Река напоила людей, успокоила их разгоряченные тела и тут же встала перед ними безмолвной и опасной преградой. На берегу — ничего, кроме лозы. Люди связывали с Доном слишком много надежд и теперь были будто обмануты им.

Здесь, на берегу, полковой комиссар остро почувствовал, как нелегко быть командиром. Он боялся, что красноармейцы заметят его бессилие, и тогда случится непоправимое: кто может плыть, бросится в воду…

— Товарищ полковой комиссар, половину людей лучше поставить в охранение!

Храпов понял, почему Вышегор предложил это: чтобы занять бойцов, не дать им в растерянности топтаться на берегу.

— Да-да… Босых, еще одну роту в охранение!

Босых повел красноармейцев. Шли неохотно, оглядывались: а как с переправой?

Вдали засветилось небо, забухали разрывы. Левее охранения изредка вспыхивали ракеты, пулеметчик не спеша отбивал «чечетку»: та-та, та-та-та.

Наконец, томительная неизвестность кончилась: по цепи передали, что обнаружена линия телеграфных столбов.

Саша Лагин лежал в цепи. Говорить не хотелось. Не хотелось возвращаться к одному и тому же — к переправе. Мысль искала какую-то нервущуюся нить… И за Доном будут бои и еще на многих реках и переправах. Придется отвоевывать села, города, тысячекилометровые пространства у тех самых немцев, которые вот-вот нагрянут сюда. Это и есть простая истина, ради которой они лежали в охранении.

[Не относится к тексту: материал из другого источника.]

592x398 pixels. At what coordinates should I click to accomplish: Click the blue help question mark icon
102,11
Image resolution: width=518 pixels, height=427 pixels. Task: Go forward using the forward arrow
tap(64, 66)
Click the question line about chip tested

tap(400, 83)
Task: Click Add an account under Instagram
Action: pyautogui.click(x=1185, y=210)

Уходить-то, собственно, некуда и рассчитывать на лучшее место нечего: там будет так же… Пока идет война, все это будет повторяться. Где сейчас ты, тут и твое место. Женька Крылов сказал бы: «Не считай лесом лишь тот лес, который за лесом…» Женька-романтик умел говорить мудрые слова. Однажды он пожелал: «Хорошо бы испытать все, понимаешь, буквально все, а потом встретиться, через много лет». Он как в воду смотрел…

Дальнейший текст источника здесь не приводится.